- [Description of the task]
Retype, word for word, each line between the lines holding "You are a computer-use agent. Viewport: 338px" and "Instruction: Select row 10 header", inclusive, and leave the rest of the data alone.

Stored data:
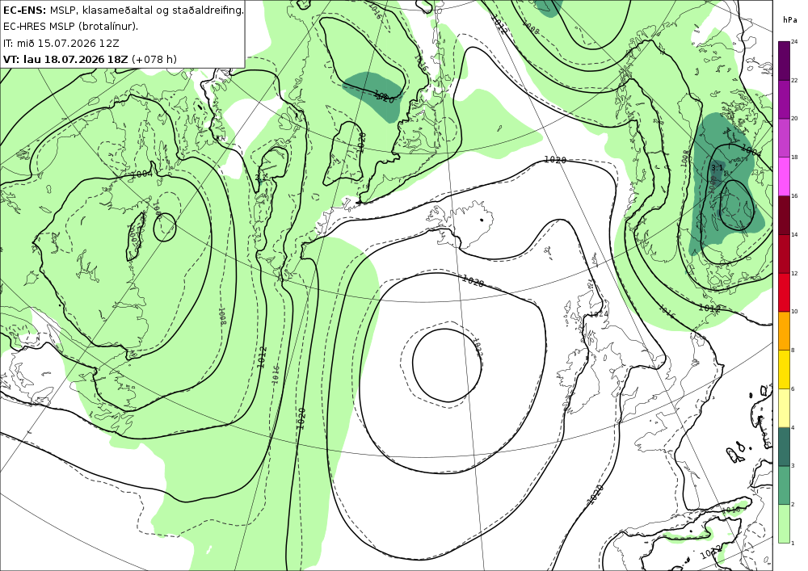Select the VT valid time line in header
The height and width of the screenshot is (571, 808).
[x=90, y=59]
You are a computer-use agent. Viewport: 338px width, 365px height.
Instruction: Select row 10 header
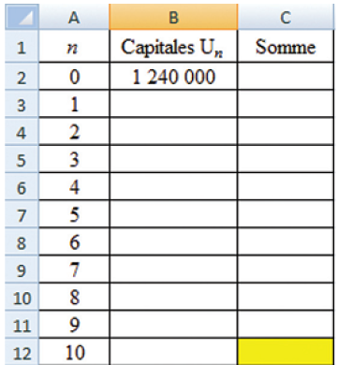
--
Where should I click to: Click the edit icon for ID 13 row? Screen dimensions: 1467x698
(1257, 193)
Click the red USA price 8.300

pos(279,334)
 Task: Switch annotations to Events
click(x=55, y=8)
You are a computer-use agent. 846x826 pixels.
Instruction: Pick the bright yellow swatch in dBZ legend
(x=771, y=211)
---
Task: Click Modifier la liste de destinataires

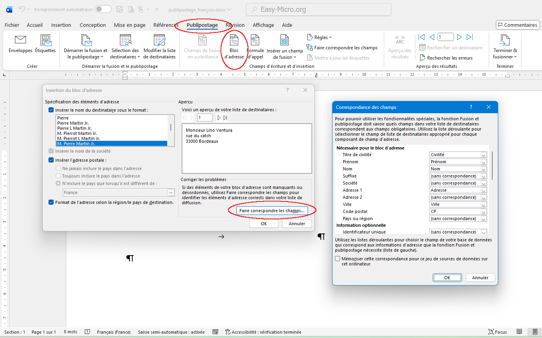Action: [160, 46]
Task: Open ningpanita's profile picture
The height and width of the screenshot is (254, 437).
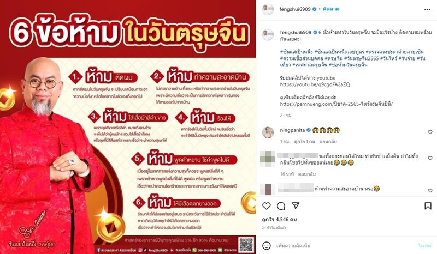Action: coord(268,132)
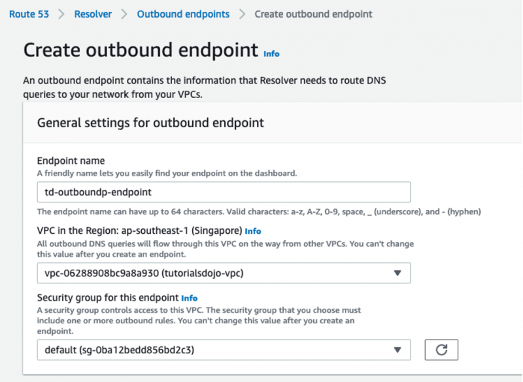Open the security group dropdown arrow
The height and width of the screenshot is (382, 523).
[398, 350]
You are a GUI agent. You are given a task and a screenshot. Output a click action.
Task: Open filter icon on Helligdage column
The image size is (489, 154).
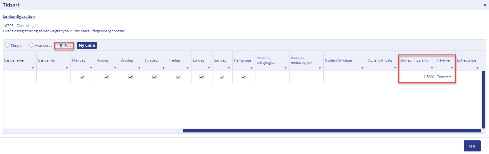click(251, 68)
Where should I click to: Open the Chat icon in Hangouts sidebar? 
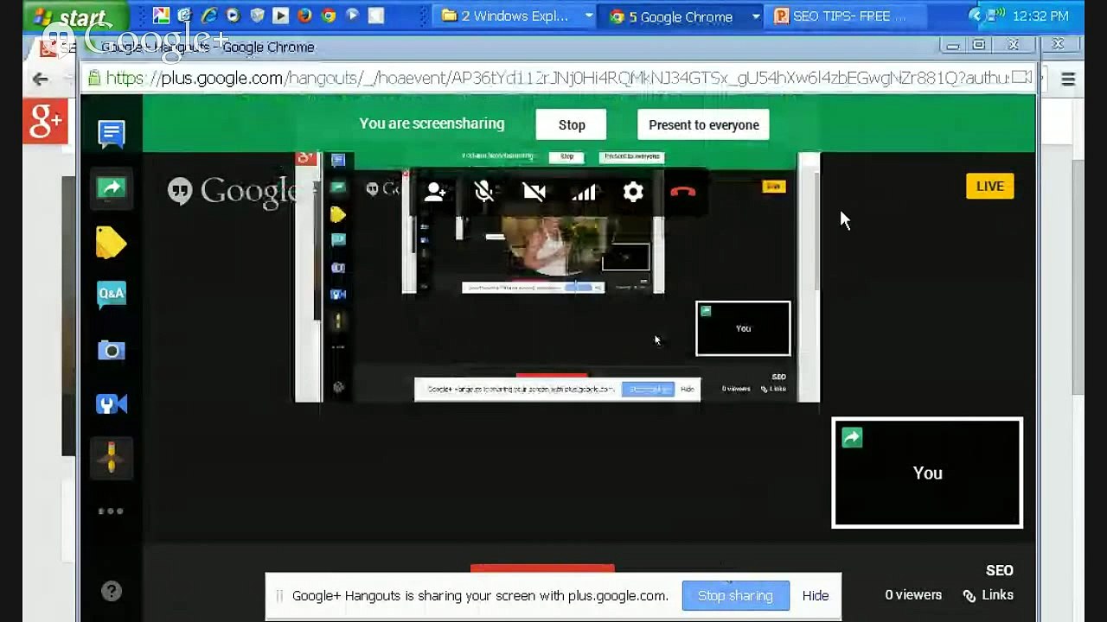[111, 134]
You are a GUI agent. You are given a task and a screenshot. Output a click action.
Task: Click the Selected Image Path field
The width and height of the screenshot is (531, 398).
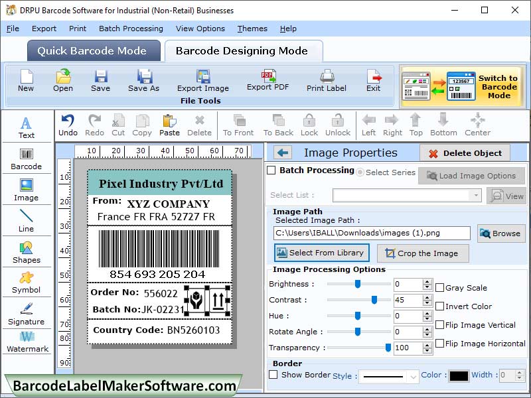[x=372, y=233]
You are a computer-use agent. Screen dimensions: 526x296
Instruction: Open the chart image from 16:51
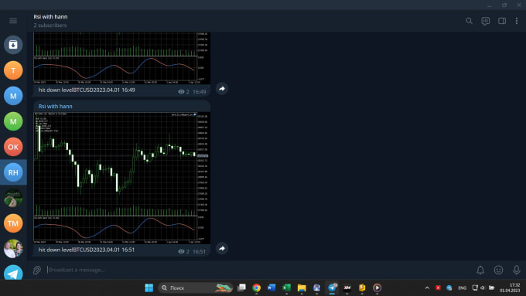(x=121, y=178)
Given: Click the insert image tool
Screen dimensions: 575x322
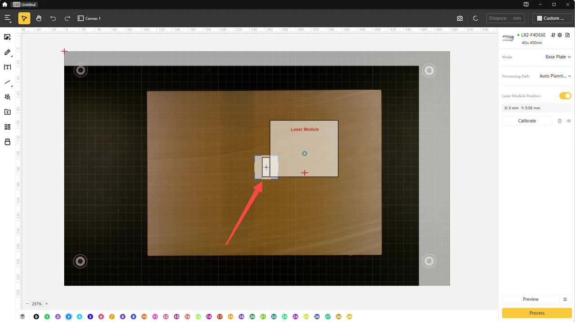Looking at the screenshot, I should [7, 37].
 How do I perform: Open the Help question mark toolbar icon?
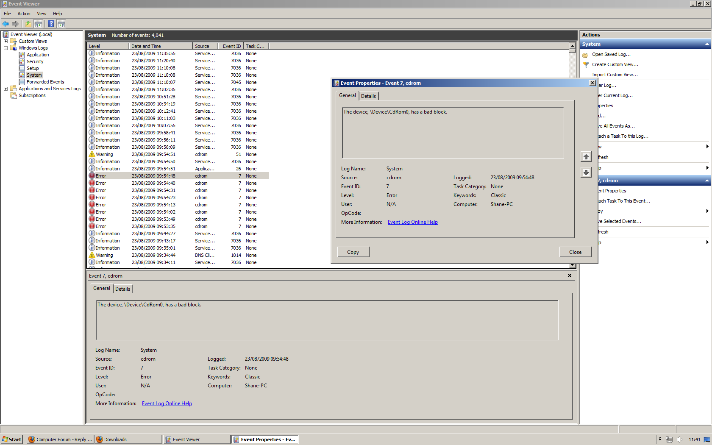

- [Result of this task]
You are a computer-use agent. Viewport: 338px width, 365px height.
Instruction: Select row 10 header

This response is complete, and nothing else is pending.